* [Do this] Report each line in the records below that contains the word "gear", copying the line in full. Case counts.

━━━ Provided records

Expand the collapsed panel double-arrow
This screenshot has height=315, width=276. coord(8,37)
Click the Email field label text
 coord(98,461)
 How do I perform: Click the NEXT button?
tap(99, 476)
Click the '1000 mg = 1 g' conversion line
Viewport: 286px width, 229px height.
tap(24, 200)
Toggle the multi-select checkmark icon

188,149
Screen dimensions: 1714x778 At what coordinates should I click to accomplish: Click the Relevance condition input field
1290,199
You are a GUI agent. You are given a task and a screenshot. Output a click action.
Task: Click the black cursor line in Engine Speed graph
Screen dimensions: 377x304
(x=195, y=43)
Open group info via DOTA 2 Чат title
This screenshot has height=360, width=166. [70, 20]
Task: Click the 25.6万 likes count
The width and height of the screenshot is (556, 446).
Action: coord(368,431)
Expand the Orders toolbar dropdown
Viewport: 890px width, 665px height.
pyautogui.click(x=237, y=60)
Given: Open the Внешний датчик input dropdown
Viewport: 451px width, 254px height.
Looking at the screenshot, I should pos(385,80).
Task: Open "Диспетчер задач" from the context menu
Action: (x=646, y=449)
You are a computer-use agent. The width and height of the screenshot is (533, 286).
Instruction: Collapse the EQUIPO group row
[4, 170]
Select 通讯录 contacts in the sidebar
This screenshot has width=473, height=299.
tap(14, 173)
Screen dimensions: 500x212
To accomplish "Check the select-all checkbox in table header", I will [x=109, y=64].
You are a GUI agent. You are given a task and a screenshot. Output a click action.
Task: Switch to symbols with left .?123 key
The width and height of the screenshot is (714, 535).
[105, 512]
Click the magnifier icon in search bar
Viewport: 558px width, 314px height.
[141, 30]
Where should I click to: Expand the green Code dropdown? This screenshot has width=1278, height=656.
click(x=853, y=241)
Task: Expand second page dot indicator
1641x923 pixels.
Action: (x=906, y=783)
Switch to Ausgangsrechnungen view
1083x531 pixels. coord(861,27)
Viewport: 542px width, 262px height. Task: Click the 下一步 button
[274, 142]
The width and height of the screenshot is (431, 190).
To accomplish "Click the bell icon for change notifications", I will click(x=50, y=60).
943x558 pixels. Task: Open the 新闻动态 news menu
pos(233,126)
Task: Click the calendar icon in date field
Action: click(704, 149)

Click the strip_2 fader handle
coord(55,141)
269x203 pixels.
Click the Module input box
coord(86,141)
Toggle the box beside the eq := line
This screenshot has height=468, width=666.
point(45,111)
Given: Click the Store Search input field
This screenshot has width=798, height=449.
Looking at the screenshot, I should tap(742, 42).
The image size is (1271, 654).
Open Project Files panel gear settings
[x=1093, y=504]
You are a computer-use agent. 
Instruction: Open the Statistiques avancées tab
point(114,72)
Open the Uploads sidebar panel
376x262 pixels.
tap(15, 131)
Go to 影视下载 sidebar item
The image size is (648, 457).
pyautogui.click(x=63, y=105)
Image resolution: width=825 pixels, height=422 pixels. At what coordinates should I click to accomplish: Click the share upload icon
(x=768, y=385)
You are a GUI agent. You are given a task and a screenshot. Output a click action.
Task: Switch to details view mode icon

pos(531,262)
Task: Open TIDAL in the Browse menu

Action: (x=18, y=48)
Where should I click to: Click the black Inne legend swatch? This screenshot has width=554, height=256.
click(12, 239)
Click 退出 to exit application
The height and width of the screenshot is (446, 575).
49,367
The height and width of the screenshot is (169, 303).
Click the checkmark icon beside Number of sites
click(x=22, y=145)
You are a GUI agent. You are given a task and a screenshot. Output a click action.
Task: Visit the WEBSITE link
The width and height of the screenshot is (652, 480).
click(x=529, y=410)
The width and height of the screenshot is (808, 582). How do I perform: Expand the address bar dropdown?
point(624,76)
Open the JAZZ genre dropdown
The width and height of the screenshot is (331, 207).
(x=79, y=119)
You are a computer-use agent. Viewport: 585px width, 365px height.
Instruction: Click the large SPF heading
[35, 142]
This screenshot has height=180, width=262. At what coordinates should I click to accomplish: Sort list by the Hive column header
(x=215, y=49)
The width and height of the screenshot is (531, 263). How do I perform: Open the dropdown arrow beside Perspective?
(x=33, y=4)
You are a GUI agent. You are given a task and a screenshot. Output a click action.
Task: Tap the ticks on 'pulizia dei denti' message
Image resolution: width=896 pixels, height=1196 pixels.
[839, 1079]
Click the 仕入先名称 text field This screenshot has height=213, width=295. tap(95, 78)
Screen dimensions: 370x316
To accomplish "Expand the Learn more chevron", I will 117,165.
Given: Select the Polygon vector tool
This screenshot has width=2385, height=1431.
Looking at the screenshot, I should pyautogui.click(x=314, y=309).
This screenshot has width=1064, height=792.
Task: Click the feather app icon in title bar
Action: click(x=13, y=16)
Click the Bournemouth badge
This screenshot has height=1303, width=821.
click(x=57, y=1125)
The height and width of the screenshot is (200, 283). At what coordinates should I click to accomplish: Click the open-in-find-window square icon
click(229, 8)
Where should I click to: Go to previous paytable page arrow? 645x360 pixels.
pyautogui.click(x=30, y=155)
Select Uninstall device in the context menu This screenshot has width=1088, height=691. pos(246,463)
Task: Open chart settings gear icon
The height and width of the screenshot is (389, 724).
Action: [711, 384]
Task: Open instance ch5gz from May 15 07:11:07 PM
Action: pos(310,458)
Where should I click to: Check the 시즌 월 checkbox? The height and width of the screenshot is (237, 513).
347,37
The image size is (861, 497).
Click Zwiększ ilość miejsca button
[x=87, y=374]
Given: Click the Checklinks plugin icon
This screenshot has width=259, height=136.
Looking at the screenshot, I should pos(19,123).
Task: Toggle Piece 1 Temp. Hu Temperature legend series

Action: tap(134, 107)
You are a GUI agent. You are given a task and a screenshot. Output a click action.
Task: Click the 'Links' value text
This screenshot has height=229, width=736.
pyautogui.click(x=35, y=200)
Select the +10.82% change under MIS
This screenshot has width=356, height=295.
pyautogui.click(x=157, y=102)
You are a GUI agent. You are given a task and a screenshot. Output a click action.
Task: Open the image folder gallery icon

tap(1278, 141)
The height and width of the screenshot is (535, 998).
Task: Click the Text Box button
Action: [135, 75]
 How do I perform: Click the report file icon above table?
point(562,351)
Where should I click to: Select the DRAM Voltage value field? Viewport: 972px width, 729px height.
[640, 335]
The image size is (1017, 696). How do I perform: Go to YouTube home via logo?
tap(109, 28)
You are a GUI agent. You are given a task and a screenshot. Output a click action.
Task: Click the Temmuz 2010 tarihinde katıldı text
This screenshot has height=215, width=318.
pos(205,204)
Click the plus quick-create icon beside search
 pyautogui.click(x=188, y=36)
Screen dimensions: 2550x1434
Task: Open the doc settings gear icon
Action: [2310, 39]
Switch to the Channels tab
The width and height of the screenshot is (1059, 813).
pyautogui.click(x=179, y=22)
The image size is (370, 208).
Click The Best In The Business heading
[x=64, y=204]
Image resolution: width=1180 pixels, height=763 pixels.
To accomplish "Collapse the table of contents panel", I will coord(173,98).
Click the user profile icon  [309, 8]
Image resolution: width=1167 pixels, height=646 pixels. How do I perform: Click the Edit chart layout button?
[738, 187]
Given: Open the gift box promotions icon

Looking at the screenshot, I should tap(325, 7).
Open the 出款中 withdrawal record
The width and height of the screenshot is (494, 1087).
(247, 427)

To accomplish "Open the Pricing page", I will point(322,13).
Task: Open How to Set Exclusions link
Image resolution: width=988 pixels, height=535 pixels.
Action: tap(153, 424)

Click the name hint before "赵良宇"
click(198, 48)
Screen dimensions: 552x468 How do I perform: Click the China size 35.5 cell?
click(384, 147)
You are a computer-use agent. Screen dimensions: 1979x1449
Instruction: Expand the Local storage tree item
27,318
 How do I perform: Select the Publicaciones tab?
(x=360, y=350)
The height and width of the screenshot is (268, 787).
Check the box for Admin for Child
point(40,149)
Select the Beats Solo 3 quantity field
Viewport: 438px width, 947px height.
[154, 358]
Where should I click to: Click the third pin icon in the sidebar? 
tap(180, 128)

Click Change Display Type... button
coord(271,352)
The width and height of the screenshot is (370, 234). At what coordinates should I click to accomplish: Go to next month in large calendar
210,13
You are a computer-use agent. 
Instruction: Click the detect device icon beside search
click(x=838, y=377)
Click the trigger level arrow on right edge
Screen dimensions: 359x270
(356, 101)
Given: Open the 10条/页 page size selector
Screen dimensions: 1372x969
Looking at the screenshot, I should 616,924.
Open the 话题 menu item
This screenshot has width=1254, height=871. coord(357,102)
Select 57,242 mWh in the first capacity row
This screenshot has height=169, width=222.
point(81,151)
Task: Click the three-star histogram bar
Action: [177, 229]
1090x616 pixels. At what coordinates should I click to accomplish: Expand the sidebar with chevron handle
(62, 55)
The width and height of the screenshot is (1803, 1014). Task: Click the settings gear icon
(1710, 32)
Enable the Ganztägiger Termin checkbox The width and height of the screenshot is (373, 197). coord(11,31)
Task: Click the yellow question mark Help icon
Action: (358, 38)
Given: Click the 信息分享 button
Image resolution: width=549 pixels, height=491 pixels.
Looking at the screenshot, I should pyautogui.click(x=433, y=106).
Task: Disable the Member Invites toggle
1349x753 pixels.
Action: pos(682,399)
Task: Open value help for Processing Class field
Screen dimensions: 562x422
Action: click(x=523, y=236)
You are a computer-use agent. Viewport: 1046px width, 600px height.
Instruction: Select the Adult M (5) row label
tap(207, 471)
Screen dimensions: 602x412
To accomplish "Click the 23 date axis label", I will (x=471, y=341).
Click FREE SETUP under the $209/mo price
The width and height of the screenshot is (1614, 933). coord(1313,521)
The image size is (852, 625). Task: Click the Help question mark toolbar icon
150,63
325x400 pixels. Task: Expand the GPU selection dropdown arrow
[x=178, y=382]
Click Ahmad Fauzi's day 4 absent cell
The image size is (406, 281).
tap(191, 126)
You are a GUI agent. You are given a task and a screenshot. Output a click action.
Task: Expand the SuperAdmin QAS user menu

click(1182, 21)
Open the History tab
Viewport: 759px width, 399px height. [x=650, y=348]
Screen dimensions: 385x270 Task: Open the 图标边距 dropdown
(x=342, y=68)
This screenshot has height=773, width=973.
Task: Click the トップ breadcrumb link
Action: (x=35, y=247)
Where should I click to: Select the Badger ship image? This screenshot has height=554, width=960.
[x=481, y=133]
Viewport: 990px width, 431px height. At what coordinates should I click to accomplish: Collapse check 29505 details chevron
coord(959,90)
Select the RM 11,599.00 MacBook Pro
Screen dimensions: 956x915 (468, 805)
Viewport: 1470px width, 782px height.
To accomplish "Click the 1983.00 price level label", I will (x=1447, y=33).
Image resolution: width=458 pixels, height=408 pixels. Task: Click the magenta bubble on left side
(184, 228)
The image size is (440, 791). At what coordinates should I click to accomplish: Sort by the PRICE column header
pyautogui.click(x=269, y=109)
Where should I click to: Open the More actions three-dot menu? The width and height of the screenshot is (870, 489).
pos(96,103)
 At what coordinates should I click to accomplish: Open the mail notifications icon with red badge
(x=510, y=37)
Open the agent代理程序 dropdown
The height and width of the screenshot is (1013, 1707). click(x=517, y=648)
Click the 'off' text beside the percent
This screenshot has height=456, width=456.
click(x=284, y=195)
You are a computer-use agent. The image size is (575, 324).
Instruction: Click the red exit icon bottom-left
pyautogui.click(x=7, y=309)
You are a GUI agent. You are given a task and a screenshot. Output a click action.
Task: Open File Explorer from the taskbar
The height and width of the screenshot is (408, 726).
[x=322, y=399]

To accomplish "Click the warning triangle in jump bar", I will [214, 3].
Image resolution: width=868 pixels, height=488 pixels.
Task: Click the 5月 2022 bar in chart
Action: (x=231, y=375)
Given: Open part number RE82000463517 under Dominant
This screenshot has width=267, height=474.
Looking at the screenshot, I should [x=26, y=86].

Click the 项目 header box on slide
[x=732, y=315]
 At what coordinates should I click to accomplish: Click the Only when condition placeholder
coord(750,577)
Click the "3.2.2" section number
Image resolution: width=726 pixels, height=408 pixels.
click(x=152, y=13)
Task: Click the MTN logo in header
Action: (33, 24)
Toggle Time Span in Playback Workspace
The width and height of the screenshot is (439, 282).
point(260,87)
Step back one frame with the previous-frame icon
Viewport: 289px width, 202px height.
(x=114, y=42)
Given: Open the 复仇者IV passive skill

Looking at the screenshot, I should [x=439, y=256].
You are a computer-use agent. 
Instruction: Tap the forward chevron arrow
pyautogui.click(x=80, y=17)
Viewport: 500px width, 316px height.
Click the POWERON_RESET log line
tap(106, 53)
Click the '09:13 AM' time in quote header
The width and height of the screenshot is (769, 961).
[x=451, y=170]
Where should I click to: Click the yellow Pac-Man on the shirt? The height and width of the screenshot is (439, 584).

━━━━━━

* [Full answer]
Open Project Files panel gear settings
Task: Open chart settings gear icon
Task: Open the doc settings gear icon
The width and height of the screenshot is (1803, 1014). Task: Click the settings gear icon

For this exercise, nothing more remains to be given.